Every gun that is made, every warship launched, every rocket fired signifies, in the final sense, a theft from those who hunger and are not fed, those who are cold and are not clothed. This world in arms is not spending money alone. It is spending the sweat of its laborers, the genius of its scientists, the hopes of its children.
- President Dwight D. Eisenhower

Wednesday, February 11, 2009

Chris Szabo

He's a modern-day skilled laborer. Apparently he knows someone in Louisiana.

Ok, so as a follow-up to yesterday's post, I want to talk about modern day labor issues through the lens of the global automotive industry. First things first, I need to disabuse all of you of unhelpful false assumptions.

There is no such thing as Ford, GM, Chrysler, Toyota, Honda, KIA, Daimler, or any other automotive company. There is no such thing as union shops, non-union shops, or singularly distinguishable shops at all. So what is there, exactly, if these things which you think exist, don't actually exist?

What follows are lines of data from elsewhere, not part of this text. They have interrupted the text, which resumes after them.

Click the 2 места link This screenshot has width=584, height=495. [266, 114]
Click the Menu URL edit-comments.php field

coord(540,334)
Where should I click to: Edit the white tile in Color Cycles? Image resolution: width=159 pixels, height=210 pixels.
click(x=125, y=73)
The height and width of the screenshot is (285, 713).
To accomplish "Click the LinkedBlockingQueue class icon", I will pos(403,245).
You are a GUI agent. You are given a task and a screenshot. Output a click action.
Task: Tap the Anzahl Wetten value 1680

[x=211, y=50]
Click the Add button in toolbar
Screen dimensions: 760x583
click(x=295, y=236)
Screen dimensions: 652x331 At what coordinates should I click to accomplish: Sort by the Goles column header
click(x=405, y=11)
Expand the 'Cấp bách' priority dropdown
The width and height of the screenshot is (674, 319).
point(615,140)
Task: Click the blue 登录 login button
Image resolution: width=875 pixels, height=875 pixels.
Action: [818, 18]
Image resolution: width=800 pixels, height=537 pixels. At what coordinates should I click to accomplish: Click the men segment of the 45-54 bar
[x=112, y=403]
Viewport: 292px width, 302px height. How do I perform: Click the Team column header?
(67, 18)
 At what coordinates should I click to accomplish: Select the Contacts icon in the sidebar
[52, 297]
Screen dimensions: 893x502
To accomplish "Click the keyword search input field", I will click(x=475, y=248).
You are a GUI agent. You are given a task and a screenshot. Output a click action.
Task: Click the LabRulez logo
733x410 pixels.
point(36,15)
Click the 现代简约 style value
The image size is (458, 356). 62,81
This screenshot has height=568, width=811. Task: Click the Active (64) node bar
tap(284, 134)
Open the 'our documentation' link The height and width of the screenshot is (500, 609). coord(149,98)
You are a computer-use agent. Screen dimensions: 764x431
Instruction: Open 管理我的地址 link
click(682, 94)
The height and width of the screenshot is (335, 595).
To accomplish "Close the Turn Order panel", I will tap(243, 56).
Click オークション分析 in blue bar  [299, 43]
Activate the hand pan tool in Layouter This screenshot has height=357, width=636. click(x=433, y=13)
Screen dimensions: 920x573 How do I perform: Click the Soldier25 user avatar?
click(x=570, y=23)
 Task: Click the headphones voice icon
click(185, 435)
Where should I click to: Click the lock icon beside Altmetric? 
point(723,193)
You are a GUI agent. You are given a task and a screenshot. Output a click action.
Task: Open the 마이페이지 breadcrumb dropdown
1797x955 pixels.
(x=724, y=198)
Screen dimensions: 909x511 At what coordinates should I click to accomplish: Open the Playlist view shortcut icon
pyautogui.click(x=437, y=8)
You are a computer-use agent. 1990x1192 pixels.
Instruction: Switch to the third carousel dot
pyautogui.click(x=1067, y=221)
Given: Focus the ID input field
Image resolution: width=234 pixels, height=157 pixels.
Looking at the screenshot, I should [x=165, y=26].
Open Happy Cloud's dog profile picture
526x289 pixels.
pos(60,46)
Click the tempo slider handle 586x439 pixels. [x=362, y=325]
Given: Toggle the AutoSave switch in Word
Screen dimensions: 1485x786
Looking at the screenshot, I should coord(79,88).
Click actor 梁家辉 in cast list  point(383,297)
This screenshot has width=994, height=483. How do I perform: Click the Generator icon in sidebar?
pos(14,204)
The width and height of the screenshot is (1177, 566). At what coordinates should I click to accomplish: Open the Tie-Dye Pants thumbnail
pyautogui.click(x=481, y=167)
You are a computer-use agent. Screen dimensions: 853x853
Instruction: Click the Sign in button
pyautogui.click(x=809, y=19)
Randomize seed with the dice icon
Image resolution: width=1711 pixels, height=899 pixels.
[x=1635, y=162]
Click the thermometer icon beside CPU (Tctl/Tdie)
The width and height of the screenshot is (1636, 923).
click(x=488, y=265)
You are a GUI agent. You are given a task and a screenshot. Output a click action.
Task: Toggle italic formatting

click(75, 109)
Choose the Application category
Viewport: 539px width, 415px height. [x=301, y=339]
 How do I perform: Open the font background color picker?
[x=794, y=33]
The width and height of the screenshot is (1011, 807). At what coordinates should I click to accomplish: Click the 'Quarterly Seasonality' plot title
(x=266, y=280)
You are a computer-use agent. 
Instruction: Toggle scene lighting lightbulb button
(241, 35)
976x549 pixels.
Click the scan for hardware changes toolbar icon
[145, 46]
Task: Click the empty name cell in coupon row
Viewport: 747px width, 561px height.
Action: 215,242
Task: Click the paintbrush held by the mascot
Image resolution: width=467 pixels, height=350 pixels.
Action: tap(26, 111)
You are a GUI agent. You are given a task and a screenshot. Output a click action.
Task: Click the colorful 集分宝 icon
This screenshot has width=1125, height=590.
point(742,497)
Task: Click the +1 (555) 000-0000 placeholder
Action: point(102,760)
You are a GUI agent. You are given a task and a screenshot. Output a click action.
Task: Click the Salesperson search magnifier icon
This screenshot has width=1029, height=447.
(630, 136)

Instead of individual tangible companies, there are more intangible concepts, such as the American domestic legacy auto industry, The American domestic transplant industry, the various foreign industries, and the American industry in foreign markets. Moreover, instead of union shops or non-union shops, there are shops that are more or less affected by unions. See, even in a non-union shop, it has to transport or receive its products from other shops, which may or may not be union, and the policies in those other shops affect all other shops that are connected.

Ok?

Any way, Chris Szabo felt incensed at a Facebook token sponsored by Honda, which I had given to Kim. Chris works for Fo-- oops. Chris works in the American domestic legacy auto industry, and works in a shop heavily influenced by unions. Any way, due to the utter horror show that has been the American domestic legacy auto industry experience these past few... decades, Chris is a bit sore at the idea of people buying a product that could, in his opinion, cost him his job. Luckily for him, a singular auto purchase will not in any meaningful way affect his employment.

What does affect his employment are things much bigger than him or me, and are not nearly as easily understood. See, Right-to-work states, NAFTA, the need to pacify Germany, Japan, and later Korea, those things are what really work for or against the future employment of Chris. All of this is rather convoluted, and seeing as I am leaving work in a few minutes (yes, I blog at work) I can't get into all of it in detail-- right now.

Still, it gives me something to write about. There is more to come.

2 comments:

Anonymous said...

szabo is so kick-ass, though. he really is.

Paul Gray said...

Man I hate when folks blog about what some said BY NAME and don't link to it for us to evaluate for ourselves.
Doing it the way you have makes me doubt your words, all of them.